# Horse coughing and a runny nose ??



## Jenny923 (20 February 2010)

Sorry long..
I went on a ride this morning and was trotting up this hill, when he suddenly started coughing lots, (coughed about 10 times). We then continued to walk up the hill, and about a minute later starting coughing again. (coughed about 4 times).
When i got home, which was about 10 minutes after him coughing, i saw that he had a VERY runny nose and it was white/cream coloured. 
He still has his huge appetite, and doesn't seem to be tired or down.
The hack was only about 45 mins of walking and trotting on roads, so wasn't like he was just out of shape.
So, basically, what is it? just a cold or some sort of virus. I don't want any of my other horses to get it, as one is quite an old lady. The vet is coming out for his vaccinations in 2 weeks, but shall i get him to come out sooner? 
I have noticed him coughing a couple of times before whilst feeding, but he coughed like twice, so thought it was just all the dry hay and food.
Thankss


----------



## sonjafoers (20 February 2010)

Have you taken his temperature and checked his breathing rate? I only know about this because I've just had the vet out for one of mine ( see post a few down!!). As far as I know if he has a viral infection there isn;t much the vet can do, but if it's a bacterial infection he may respond to antibiotics to help him get better. Box of Frogs on here has given me some great info about this so hopefully she may give you some advise. If his temp or breathing rate is increased it may be worth giving your vet a call and having a chat. Hope he feels better soon.

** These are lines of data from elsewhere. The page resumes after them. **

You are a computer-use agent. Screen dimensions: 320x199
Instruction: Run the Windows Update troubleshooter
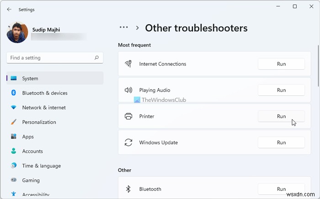tap(281, 143)
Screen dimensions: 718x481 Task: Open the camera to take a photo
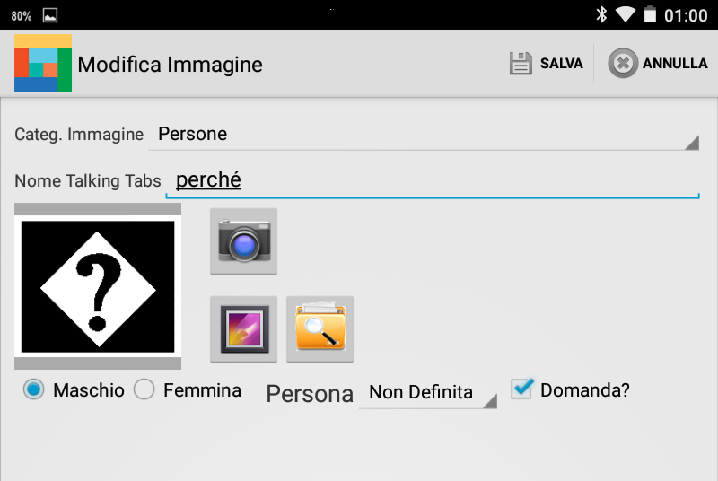click(243, 241)
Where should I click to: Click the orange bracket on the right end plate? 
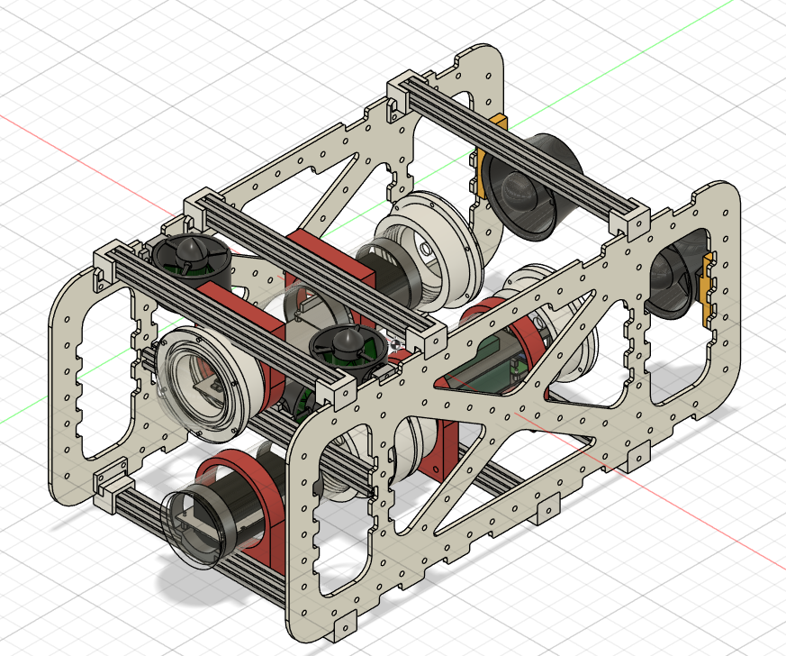709,285
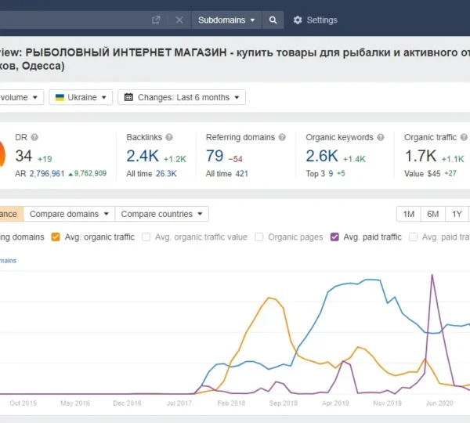Open the Changes: Last 6 months dropdown
This screenshot has width=470, height=423.
tap(181, 98)
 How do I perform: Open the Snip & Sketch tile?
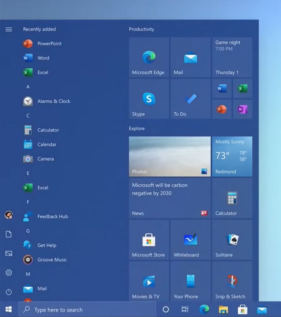pos(232,281)
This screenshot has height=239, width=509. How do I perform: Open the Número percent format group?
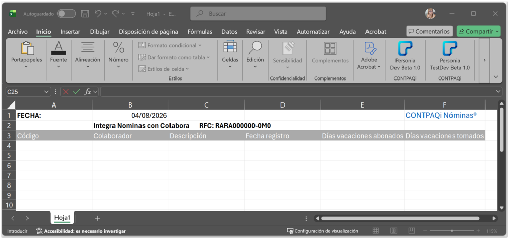tap(119, 55)
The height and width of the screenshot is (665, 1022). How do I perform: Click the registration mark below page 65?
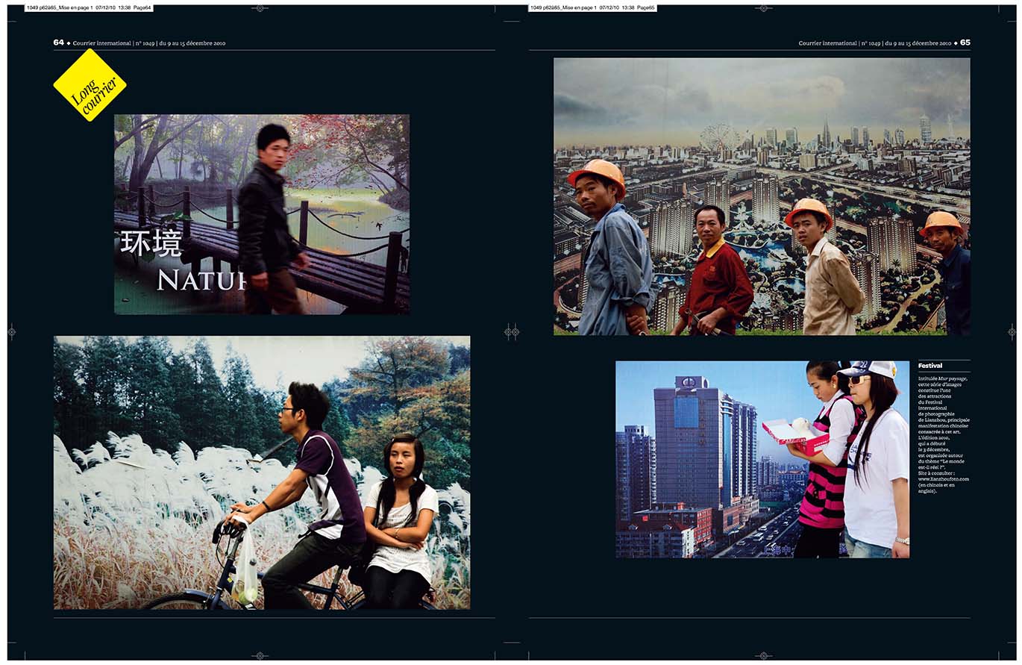[x=762, y=655]
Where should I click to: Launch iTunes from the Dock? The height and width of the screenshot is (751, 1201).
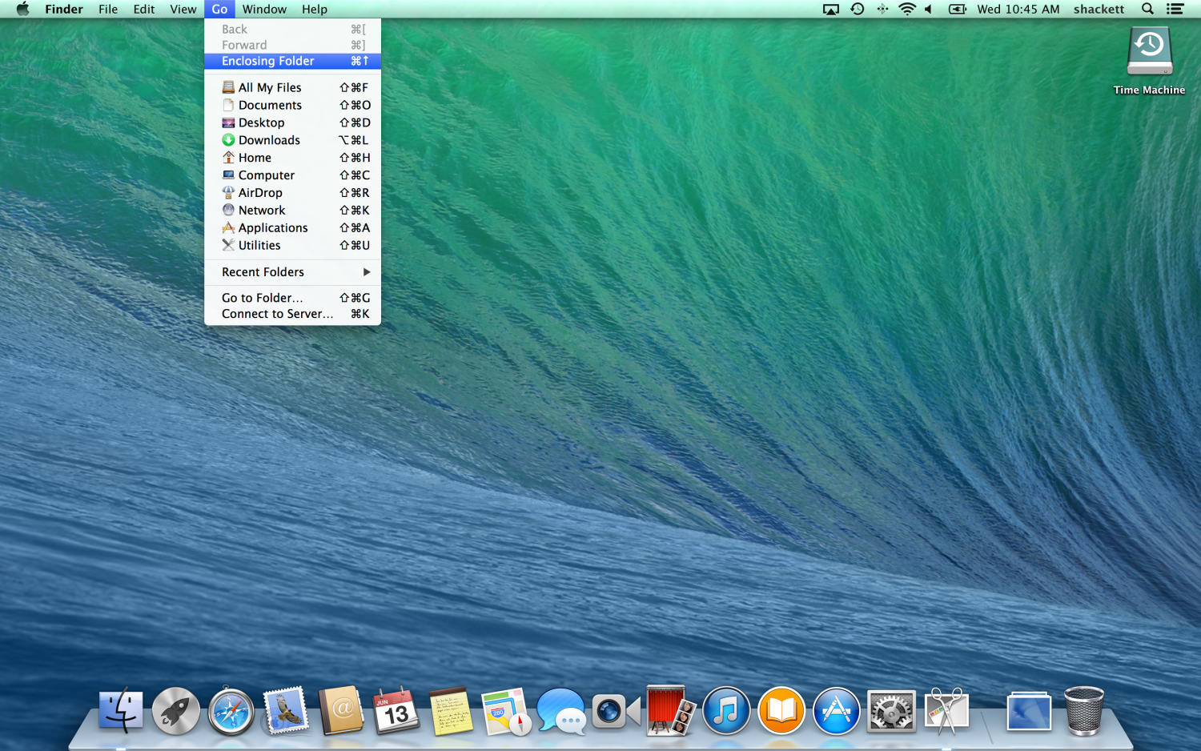pos(726,711)
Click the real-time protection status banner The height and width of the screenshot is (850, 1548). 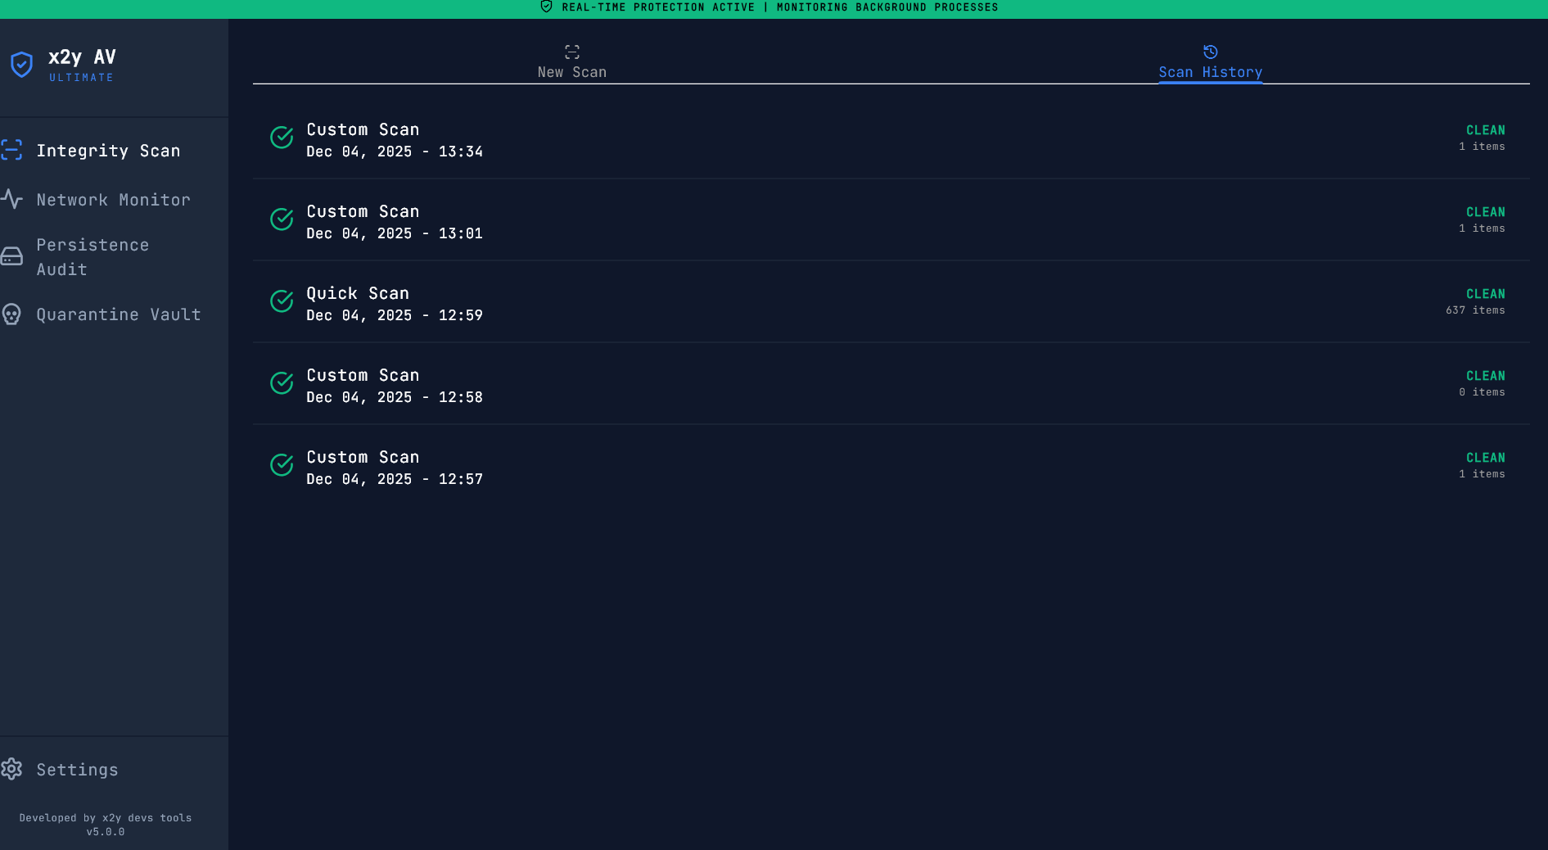[774, 8]
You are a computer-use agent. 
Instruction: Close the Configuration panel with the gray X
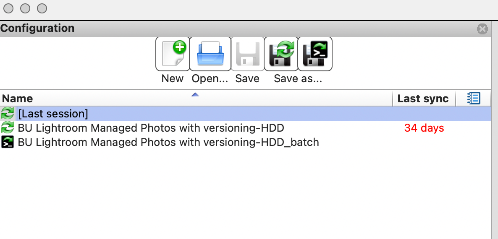pos(482,29)
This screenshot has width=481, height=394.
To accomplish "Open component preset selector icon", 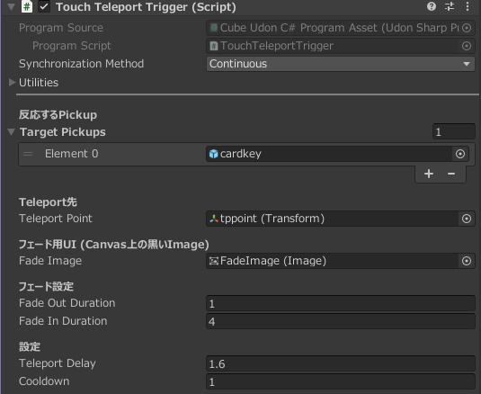I will [450, 6].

By the way I think I'm right in saying if his snot is clear/white and his temp etc seems fine it may just be the quality of your hay, so I'd definately check his temperature to be sure - it should be 37.5 to 38.5


----------



## rascal (20 February 2010)

Try damping his hay it might help, it works with our old horse.


----------



## mickey (20 February 2010)

This is what I would do (personally) ; There are a lot of colds going around. I'd change him onto small baled haylage just to be sure that forage quality isn't the issue. Take his temp and look at breathing rate as sfoers says. If no temp I'd leave for a day or two and see if this resolves. Don't work. Make sure passing droppings and drinking as usual. If situation worsens in next day or two then get vet out. If you can keep your other horses a bit of a distance away, not sharing paddocks etc as a precaution that might be good. I'm sure it will be OK. My horse has had a cold recently.


----------



## Lucy_Nottingham (20 February 2010)

It could be a viral infection - a horse I ride had one last year with very similar signs.
He had 2 weeks off work on box rest with soaked hay and just a bit of TLC. 
He is now 100% fine and happily working again, and none of the other horses got it. However, he was isolated so that the other horses couldnt come into nose-nose contact, and if he coughed/sneezed the aerosol particles would (hopefully) not spread to near by horses. 
This might be worth a thought if you have an isolation box. 

Id get the vet out sooner if you are truly concerned.


----------



## Colleen_Miss_Tom (20 February 2010)

Vet was out with another livery yesterday which has a cold and possibly her chest is a little caught up, Vet gave a dose of penicillin and then another dose again today . 

If cough persists I would personally get vet out to have a listen to the chest . 

My own mare had a slight cough and snotty nose (not green as such more creamy colour (lovely eh ?) ) it seemed to clear up on its own, I checked her temp also which was normal, Vet who was there yesterday with other livery checked her over and she was fine . 

Just keep an eye on the cough and as suggested, give small baled haylage 
	
	
		
		
	


	




 . 

Col x


----------



## ladyt25 (20 February 2010)

my horse often gets this at this time of year - he has a slight dust/hay allergy i think so i dampen his hay.  It doesn't seem to affect him in himself and he is turned out all day and will be out 24/7 in (hopefully) about a weeks time so that helps.

I have bought some horse cough medicine though so i gave him this too which i think soothes the irritation a bit. I would try soaking his hay but you may find it's just a little cold he has. If the snotty nose is white/clear then I wouldn't worry too much. 

I sometimes find large bits of snot outside my horse's stable door - makes me gag!!! Lol.


----------